- _Description of the task_
Reproduce every one of the following items word for word, keeping each line the same.
>> Start
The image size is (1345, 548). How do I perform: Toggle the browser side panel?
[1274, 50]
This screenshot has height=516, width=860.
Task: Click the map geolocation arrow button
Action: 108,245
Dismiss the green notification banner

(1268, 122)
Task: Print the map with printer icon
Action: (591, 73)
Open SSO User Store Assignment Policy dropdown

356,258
>> End
- _Task response_
The image size is (1345, 548). How do I perform: Toggle the browser side panel?
[1274, 50]
This screenshot has height=516, width=860.
Task: Click the map geolocation arrow button
Action: 108,245
Dismiss the green notification banner

(1268, 122)
Task: Print the map with printer icon
Action: (591, 73)
Open SSO User Store Assignment Policy dropdown

356,258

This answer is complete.